[Exercise material]:
━━━━━━━━━━━━━━━━━━━━━━━━━━━━━━
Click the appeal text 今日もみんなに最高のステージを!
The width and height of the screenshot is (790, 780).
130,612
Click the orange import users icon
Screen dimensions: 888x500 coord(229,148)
━━━━━━━━━━━━━━━━━━━━━━━━━━━━━━
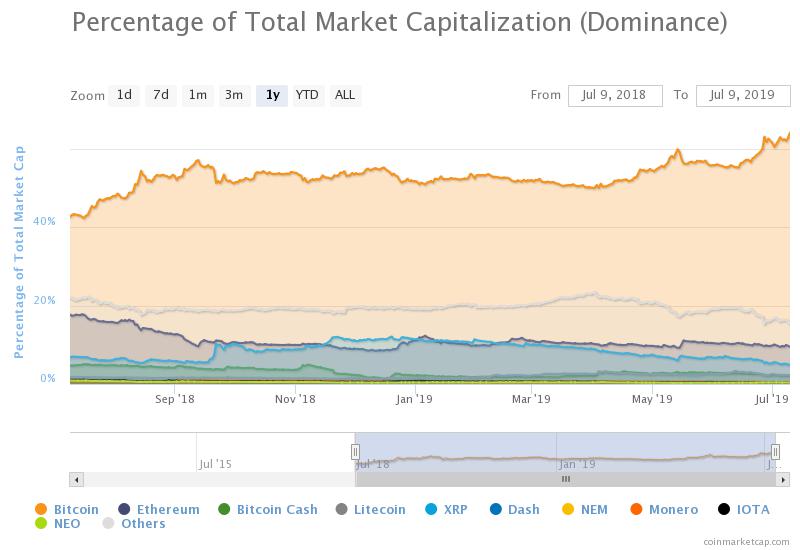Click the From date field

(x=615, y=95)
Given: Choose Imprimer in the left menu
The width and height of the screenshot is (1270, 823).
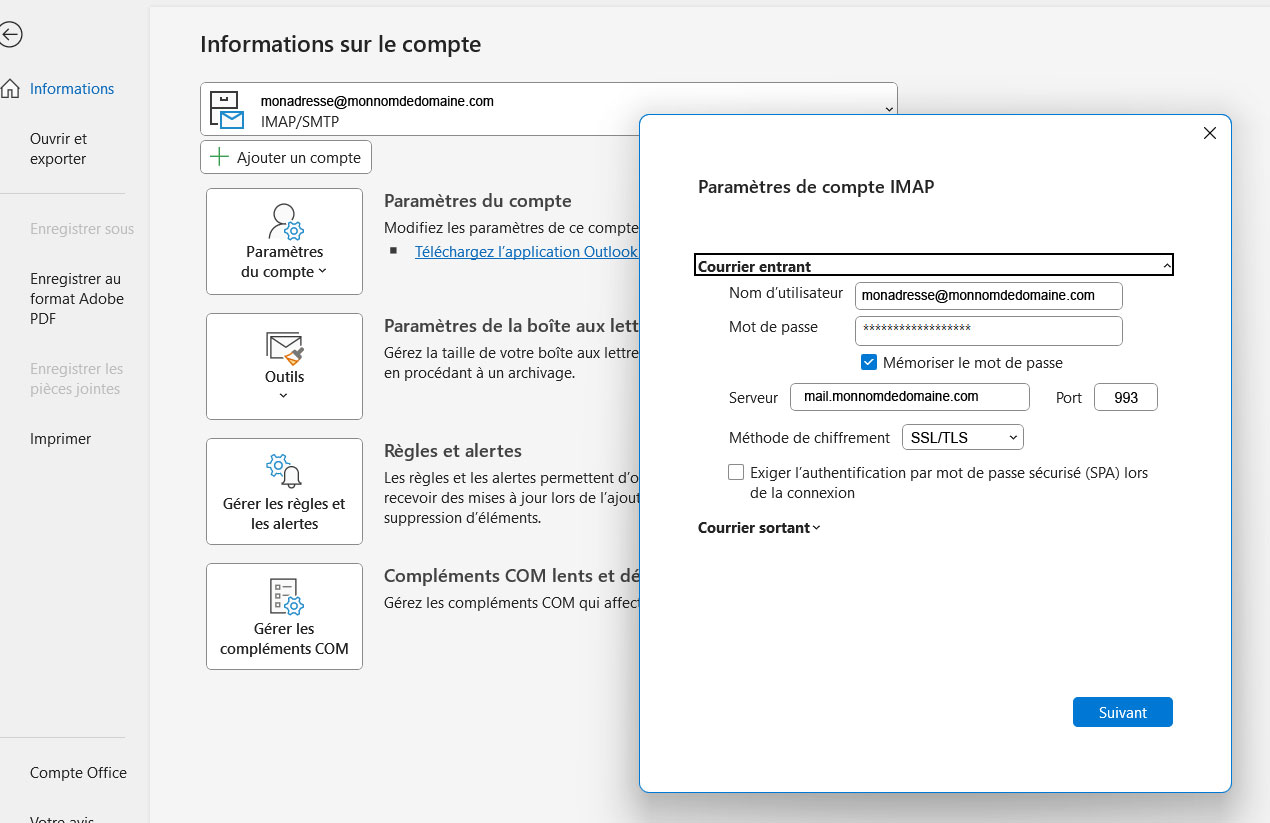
━━━━━━━━━━━━━━━━━━━━━━━━━━━━━━
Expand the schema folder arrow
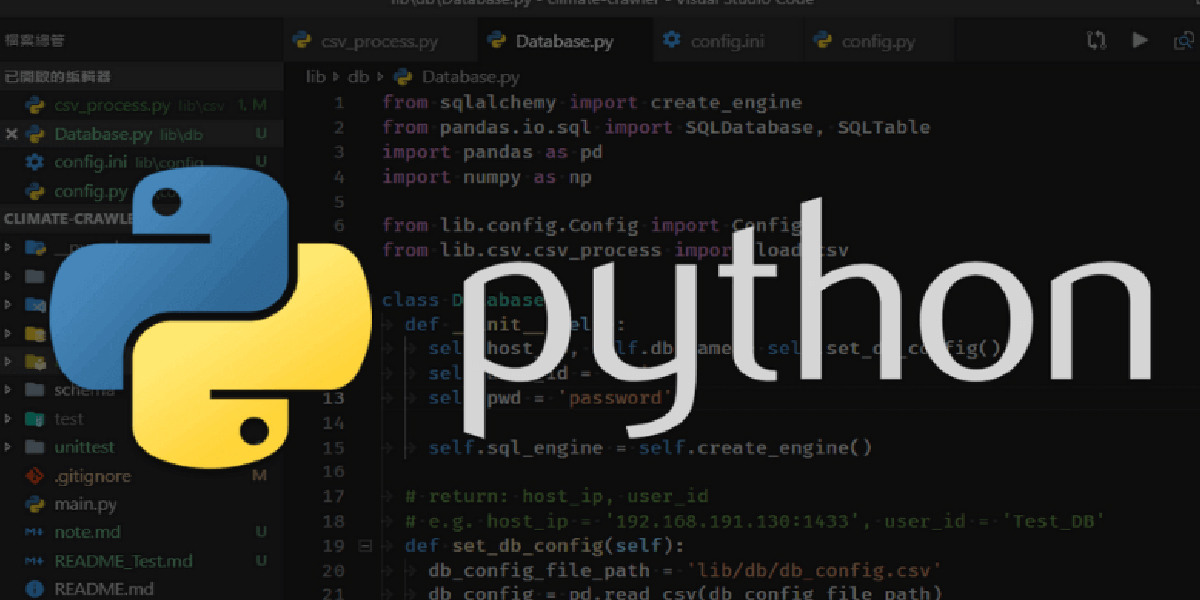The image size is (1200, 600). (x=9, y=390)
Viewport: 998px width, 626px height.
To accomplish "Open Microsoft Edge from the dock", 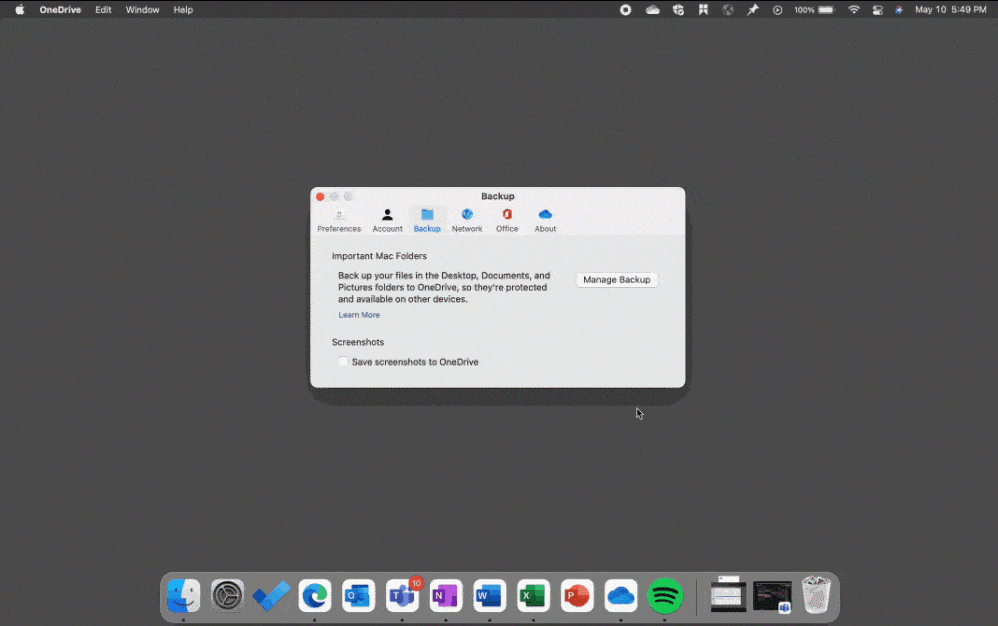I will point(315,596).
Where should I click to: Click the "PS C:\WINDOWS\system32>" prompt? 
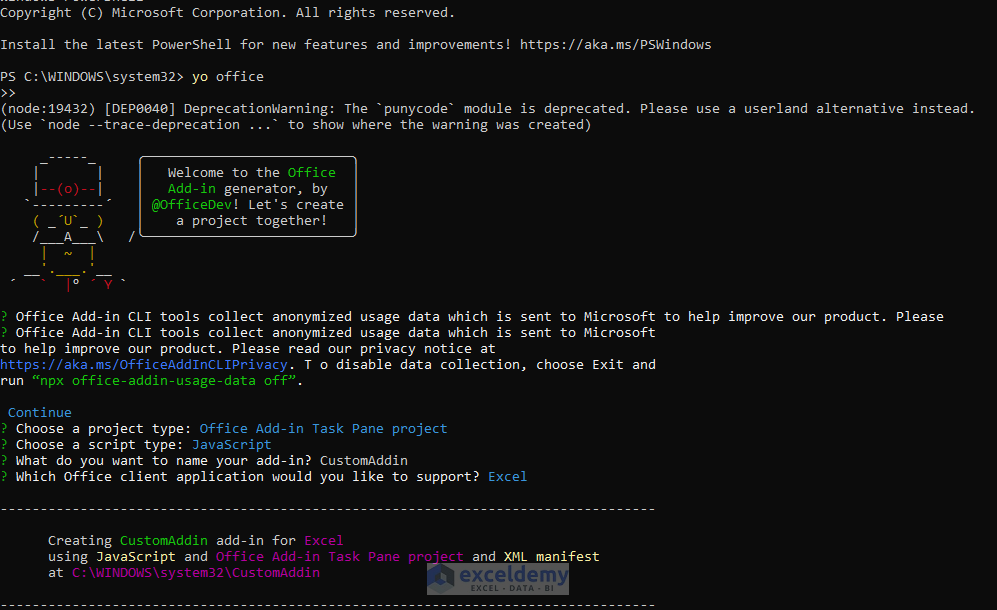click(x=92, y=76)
━━━━━━━━━━━━━━━━━━━━━━━━━━━━━━
[The task]: Copy out the lines above exactly, beginning at the one that contains "Given: Choose Imprimer in the left menu" and ending at the one that contains "The width and height of the screenshot is (1270, 823).".

[Result of this exercise]:
Given: Choose Imprimer in the left menu
The width and height of the screenshot is (1270, 823).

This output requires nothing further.